“Saudi officials are not going to change their conduct with the [current] restraint shown by Iran,” Rezaei said on Monday May 23, urging action against Riyadh.
“The Saudis opened a consulate in Iraq’s Erbil and deployed a number of terrorist groups to Iran to carry out bomb operations, all of whom were arrested (by the Iranian security forces),” Rezaei told reporters in the western city of Khorramabad.
He further called on the Foreign Ministry to release documents revealing connections between those groups and Saudi Arabia to let other countries know how Saudis are “maniacally disturbing the region’s calm and safe atmosphere and pursuing acts of terrorism.”
Relations between Iran and Saudi Arabia have been tense in recent months.

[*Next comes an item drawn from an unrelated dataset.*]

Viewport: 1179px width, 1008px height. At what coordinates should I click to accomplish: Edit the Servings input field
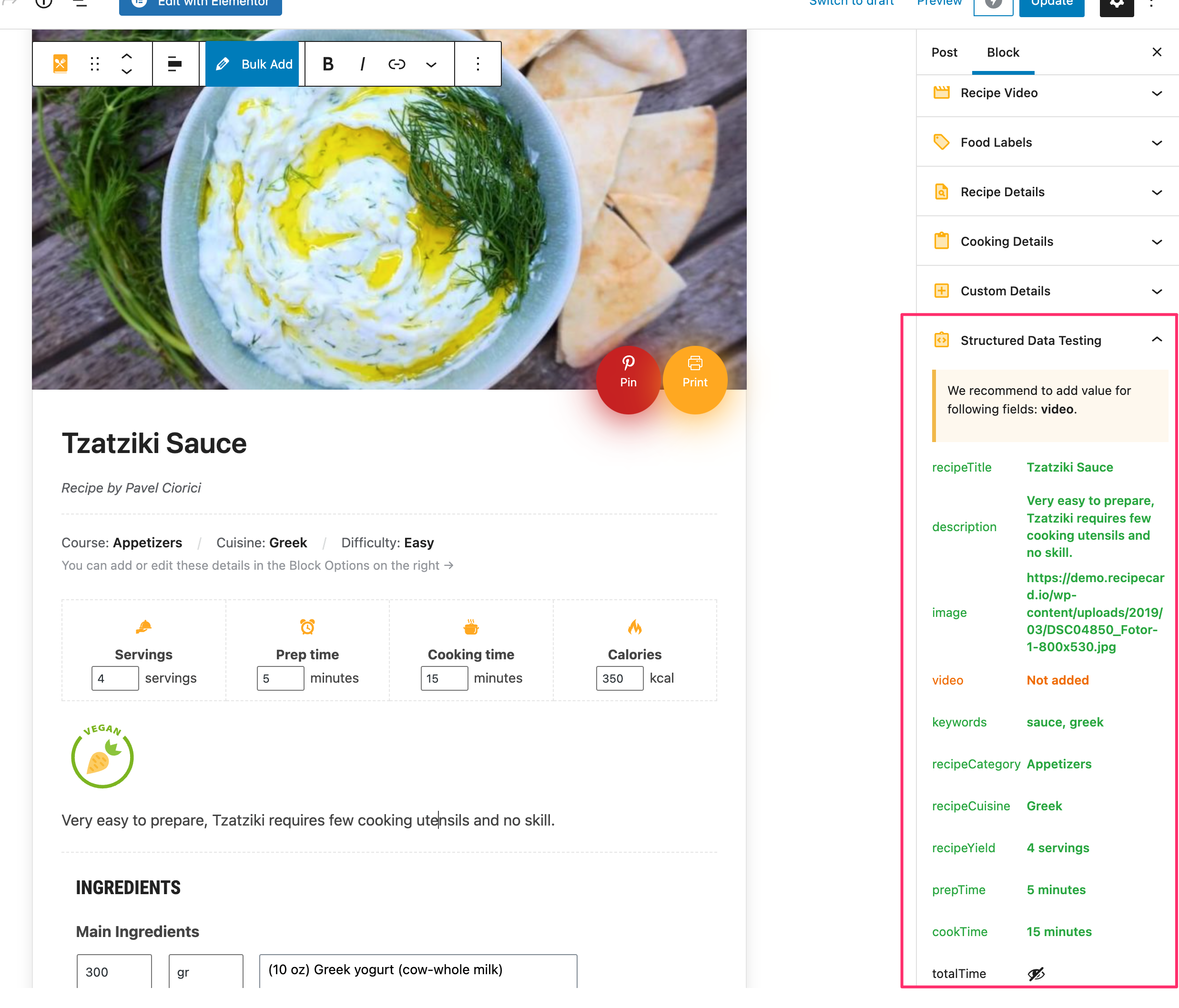[115, 677]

Tensions between the two Persian Gulf countries ran high mainly due to Riyadh’s execution of prominent Shiite cleric Sheikh Nimr al-Nimr, and a subsequent attack by outraged Iranian protesters on the Saudi embassy in Tehran, which resulted in the Arab country’s decision to sever its ties with the Islamic Republic.
On January 2, Saudi Arabia announced that it has executed Sheikh Nimr, among dozens of others. The execution ignited widespread international condemnation, from both political and religious figures.
The next day, furious demonstrators in the Iranian cities of Tehran and Mashhad stormed Saudi Arabia’s diplomatic buildings in protest at the execution of Sheikh Nimr.
Although Iranian officials criticized the embassy attack and police arrested dozens involved, Saudi Arabia cut off diplomatic relations with the Islamic Republic.